Extract each line of the listing that contains the word "click".

====== Materials provided

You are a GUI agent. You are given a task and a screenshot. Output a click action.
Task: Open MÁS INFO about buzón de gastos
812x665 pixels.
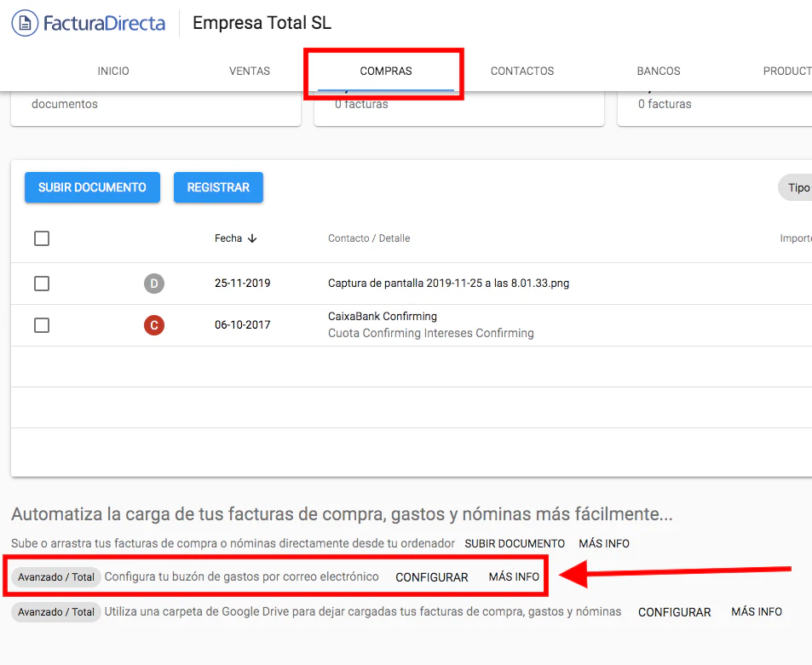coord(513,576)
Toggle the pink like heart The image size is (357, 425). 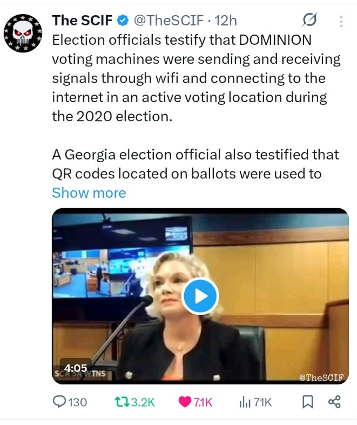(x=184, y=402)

============

> Exercise solution:
You are a GUI agent. You are given a task and a screenshot. Output a click action.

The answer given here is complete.